Glucose Excursions Over 140 Mg/Dl May Impact Quality Of Life In Patients With Well-Managed Type 1 Diabetes

Introduction: In people with well-managed type 1 diabetes (T1D), increased glycemic variability is related to poorer quality of life (QoL). However, less is known about hyperglycemia and QoL in the same population. Clinically, mild hyperglycemia (level 1) is defined as glucose >180 mg/dL and moderate (level 2) >250 mg/dL; however, this does not take into account diabetes management behaviors. This analysis aimed to assess the impact of high blood glucose (HBG) on QoL in well-managed individuals using survey and CGM data. Methods: Adults with T1D (N = 71), 68.6% female, 93.2% white, aged 44.1 years, with diabetes for 26.7 years, completed an online survey through T1D Exchange Glu and uploaded CGM data via Tidepool. Results: In this population, the average A1c was 6.5%, with 74% of participants ≤7.0%, suggesting that, overall, they are very well-managed. On average, this cohort reported that they consider HBG to be above 189 mg/dL, but 65% consider HBG to be a value below 180 mg/dL (range 100-175 mg/dl). Because the majority of participants considered HBG to be a value below the clinically recognized cut-off, this analysis explored events >140 mg/dL as a potentially meaningful cut point for HBG. Results indicated that that more events >140 mg/dL in the past 7 days were associated with poorer QoL. Participants with ≥24 events above 140 mg/dL in the past 7 days had an 83% increased risk for poor QoL as defined by the WHO-5. Conclusions: Clinically relevant cutoffs of >180 mg/dL and >250 mg/dL are currently used to define mild (level 1) and moderate (level 2) hyperglycemia.
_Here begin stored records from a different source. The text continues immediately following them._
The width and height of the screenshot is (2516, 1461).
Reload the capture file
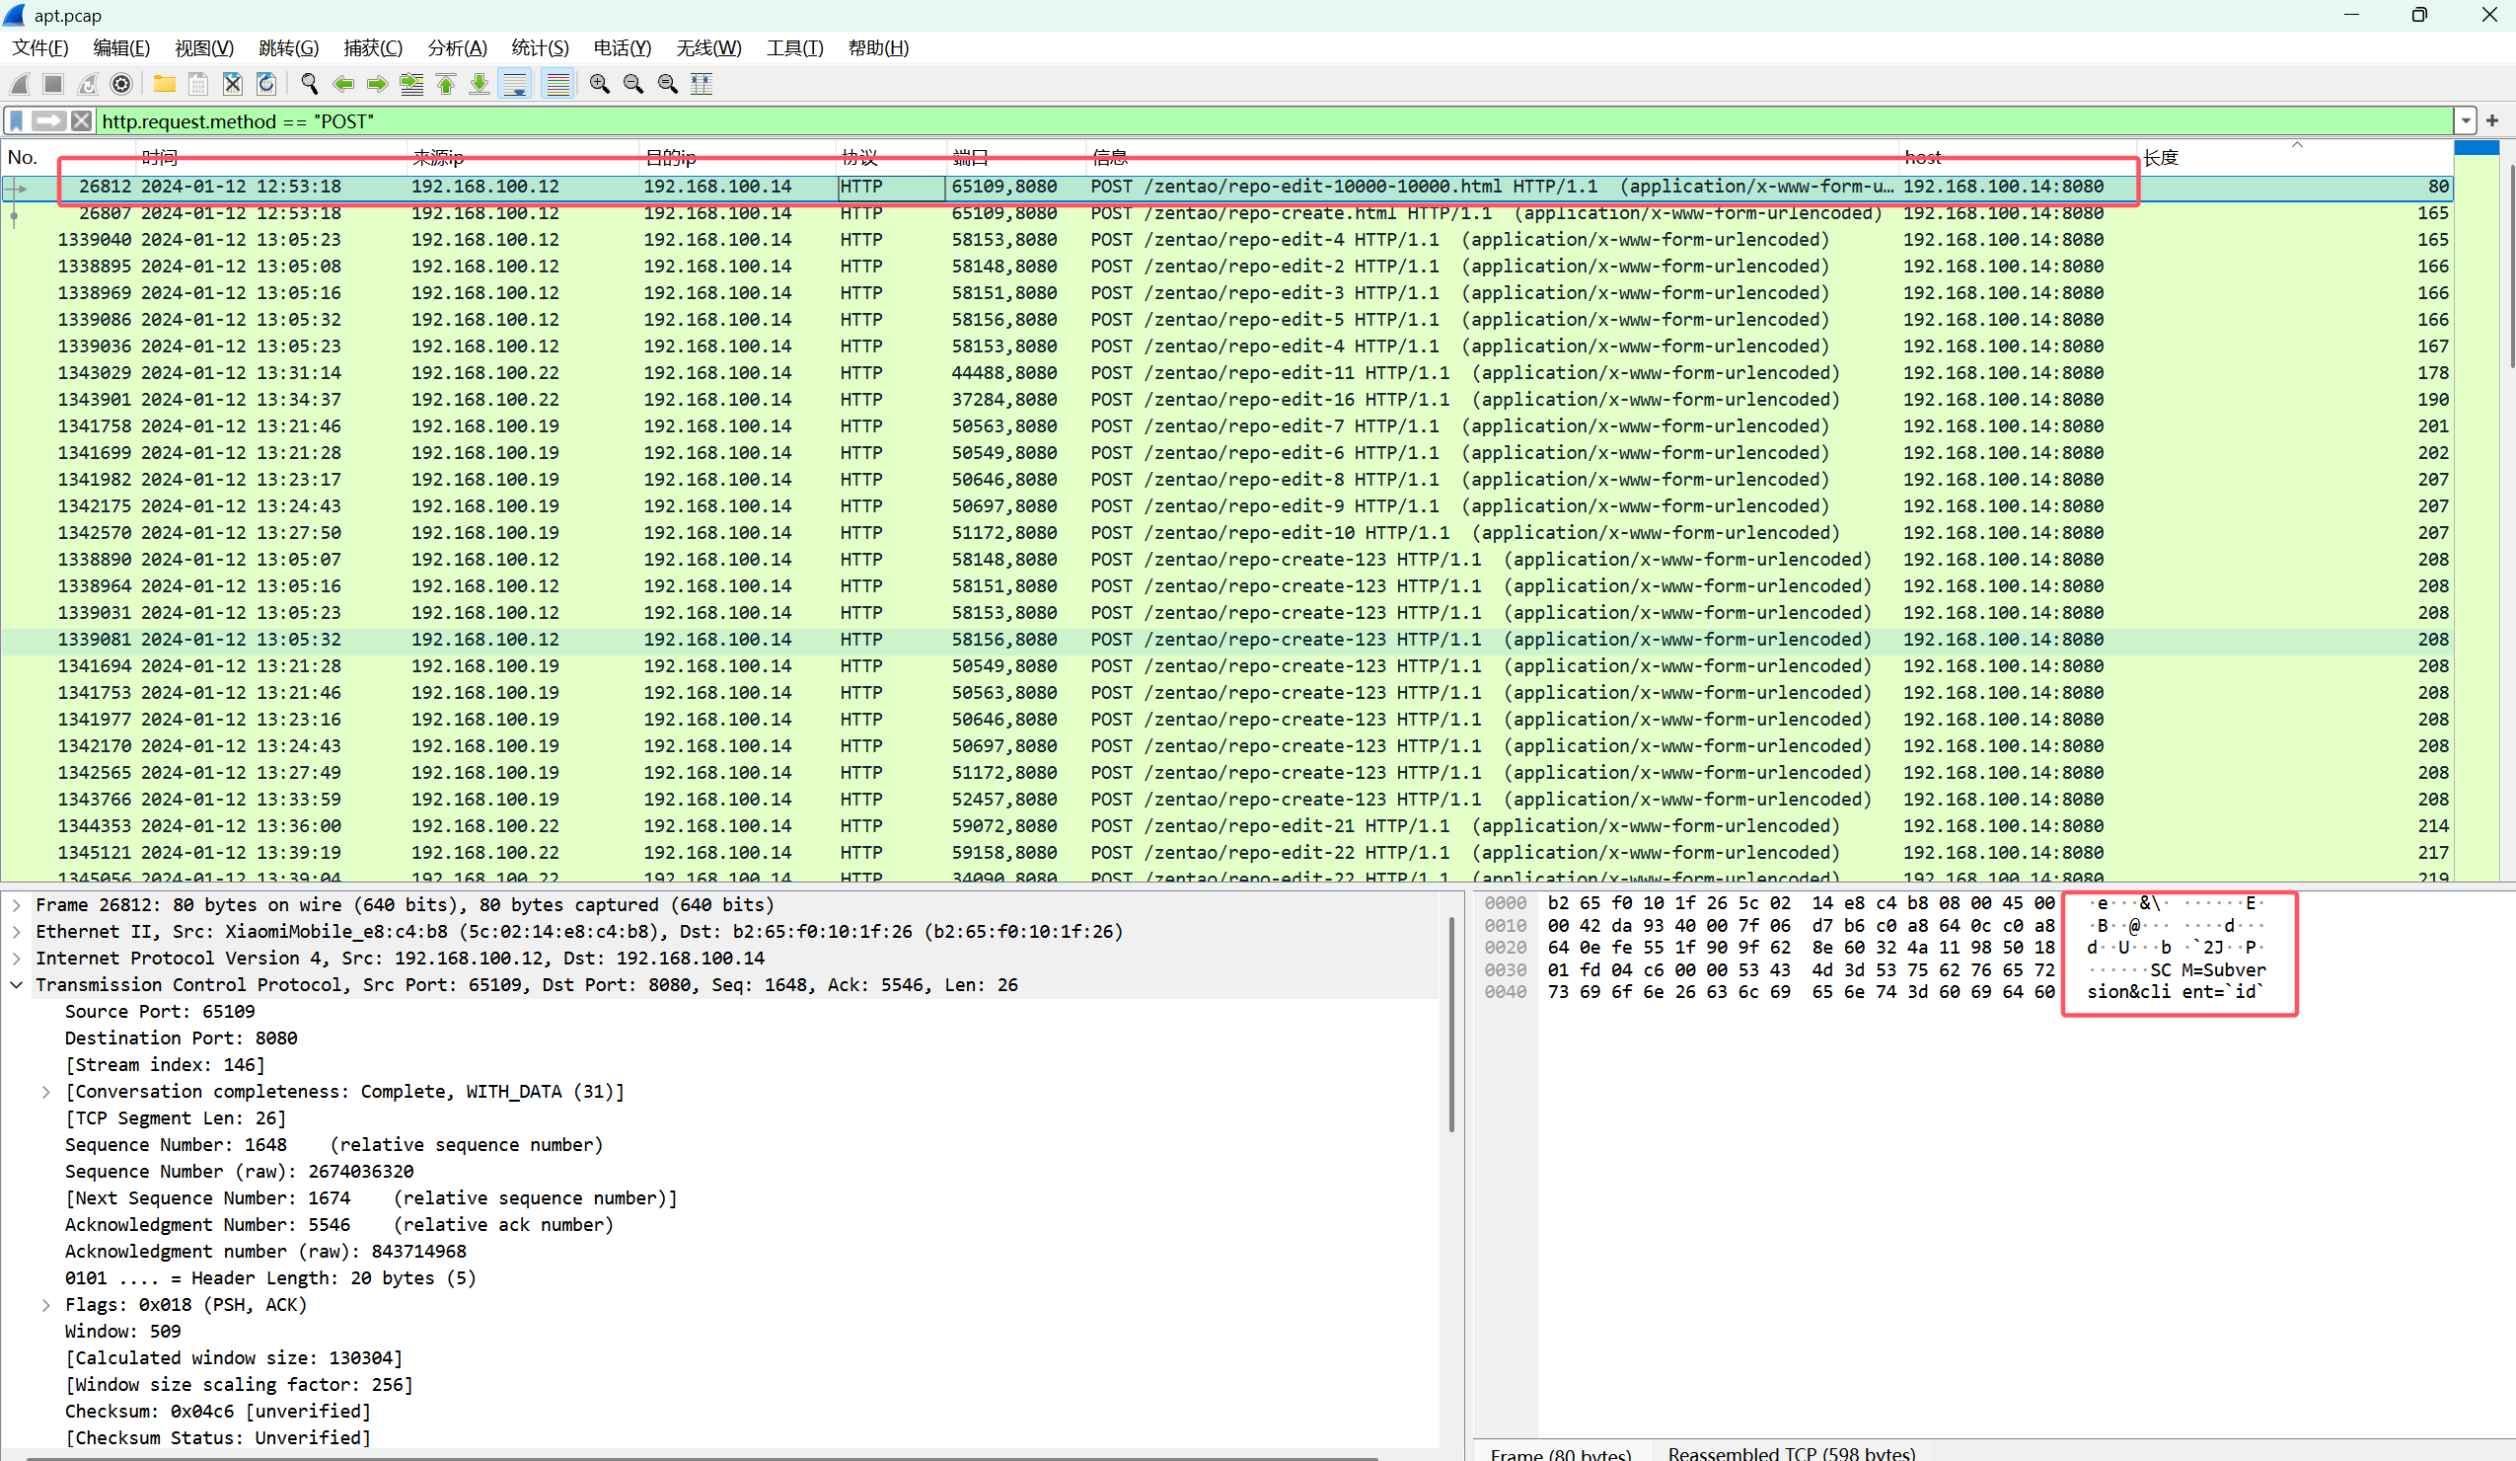(266, 84)
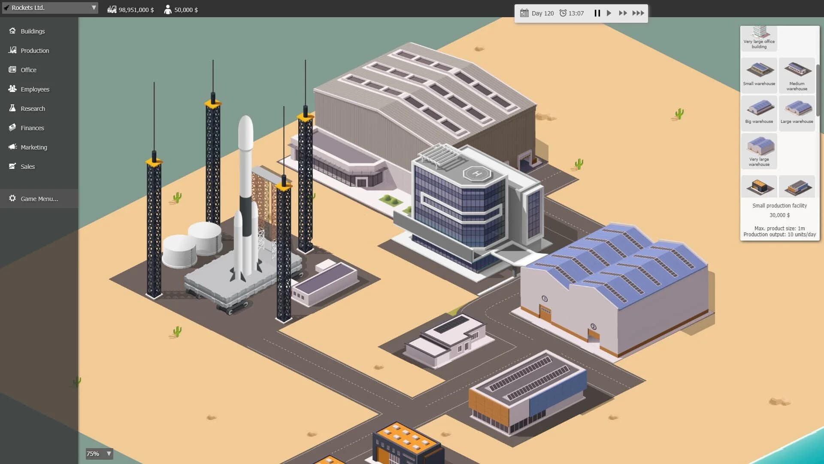Viewport: 824px width, 464px height.
Task: Click the clock icon beside the game time
Action: [x=562, y=13]
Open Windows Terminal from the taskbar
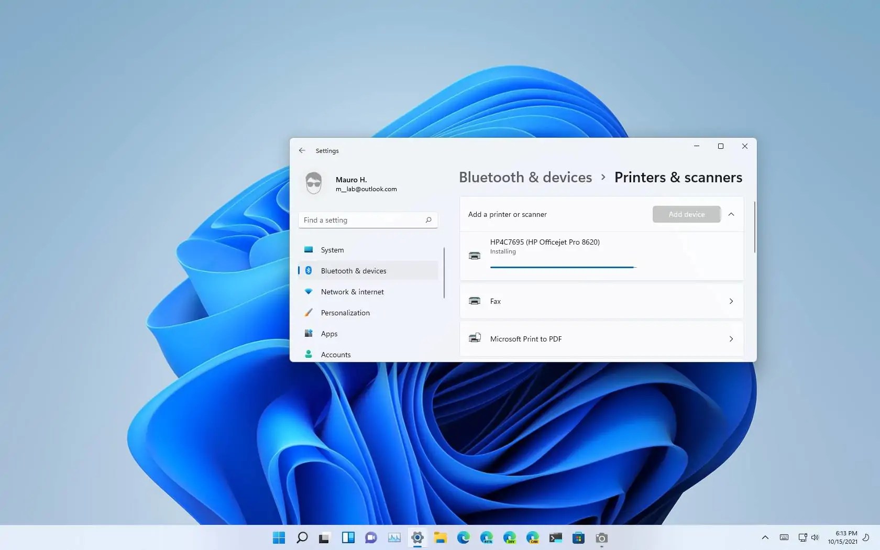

This data suggests that in a very well-managed population, excursions >140 mg/dL have an impact on a persons’ well-being and healthcare providers need to consider how tightly managed an individual is when assessing psychosocial impacts of the disease. Limitations include small sample size and convenience sampling. Future research should further investigate the relationships of these factors in a larger sample. Disclosure C. Garey: None. A. Hughes: None. J. Bispham: None. J. Liu: None. L. Fuller: None. E.T. Nykaza: None. J.A. Meno: None. A. McAuliffe-Fogarty: None.